I've been doing some exercises from my introductory algebra text and came across a problem which I reduced to proving that:
The number of distinct subgroups of prime order $p$ of a finite group $G$ is either $0$ or congruent to $1\pmod{p} $.
With my little experience I was unable to overcome this (all I was able to conclude is that these groups are disjoint short of the identity), and also did not find any solution with a search on google (except for stronger theorems which I am not interested in because of my novice level).
I remember that a similar result is widely known as one of Sylow Theorems. This result was proven by the use of group actions. But can my problem be proved without using the concept of group actions? Can this be proven WITH the use of that concept?
EDIT: With help from comments I came up with this:
The action Derek proposed is well-defined largely because in a group if $ab = e$ (the identity), then certainly $ba = e$. By Orbit-Stabilizer Theorem we can see that all orbits are either of size 1 or $p$ (here I had most problems, and found out cyclic group of order $p$ acts on the set of solutions in the same way).
The orbits of size 1 contain precisely the elements $(x,x,x….,x)$ for some element x in G. In addition, orders of all orbits add up to $|G|^{(p-1)}$ because the orbits are equivalence classes of an equivalence relation.
But certainly $(e,e,e….,e)$ is in an orbit of size 1, and that means there has to be more orbits of exactly one element, actually $p-1 + np$ more for some integer $n$. These elements form the disjoint groups I am looking for. if $p-1$ divides $(p-1 + np)$, it's easy to check the result is 1 mod p.

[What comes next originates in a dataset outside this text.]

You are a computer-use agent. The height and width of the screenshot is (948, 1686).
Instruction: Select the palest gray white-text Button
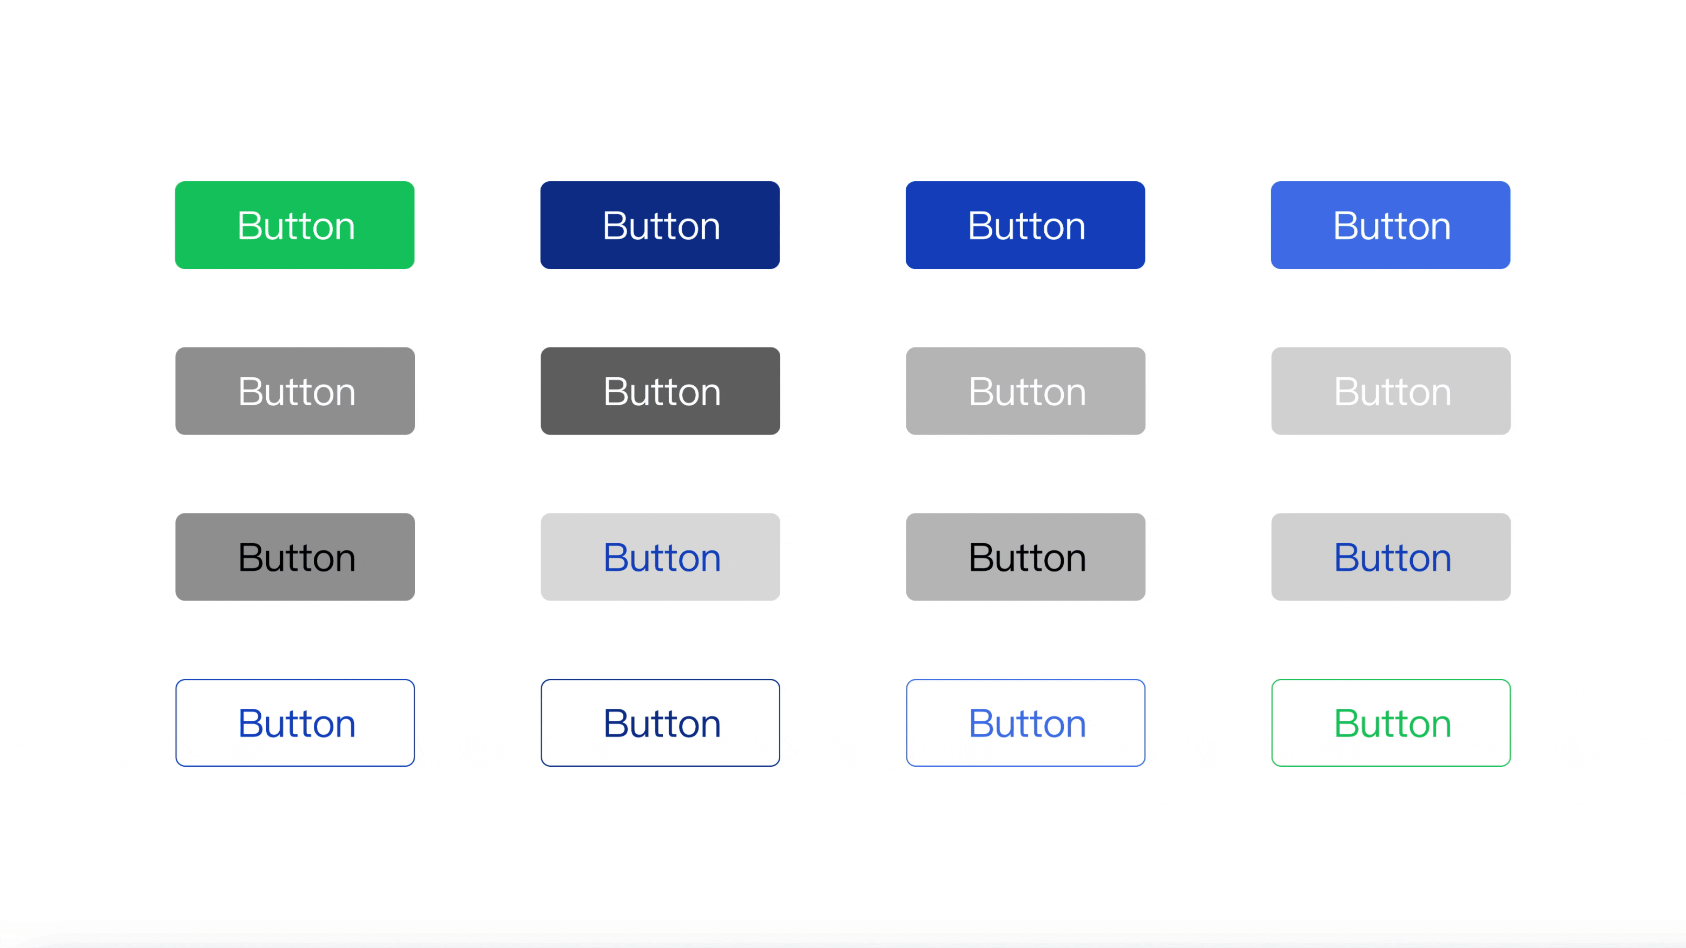pyautogui.click(x=1390, y=391)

Could someone check if I understood this correctly?
Best Answer
Here's another approach. Consider the solutions to the equation $x_1x_2\cdots x_p=1$ in the group $G$ of order divisible by $p$. Since there is a unique solution for any $x_1,\ldots,x_{p-1}$, the total number of solutions is $|G|^{p-1}$, which is divisible by $p$. If $x_1,x_2,\ldots,x_p$ is a solution, then so is $x_2,x_3,\ldots,x_p,x_1$, and so we have an action of the $p$-cycle $(1,2,3,\ldots,p)$ on the solution set.
Since $p$ is prime, the orbits of this action have size $p$ if $x_1,x_2,\ldots,x_p$ are not all equal, and size 1 if they are all equal. So the number of solutions of $x^p=1$ is a multiple of $p$. Now use Steve D's hint to complete the proof.
Incidentally there is a theorem of Frobenius that says that for any $n>0$ and any finite group of order divisible by $n$, the number of solutions of $x^n=1$ is a multiple of $n$.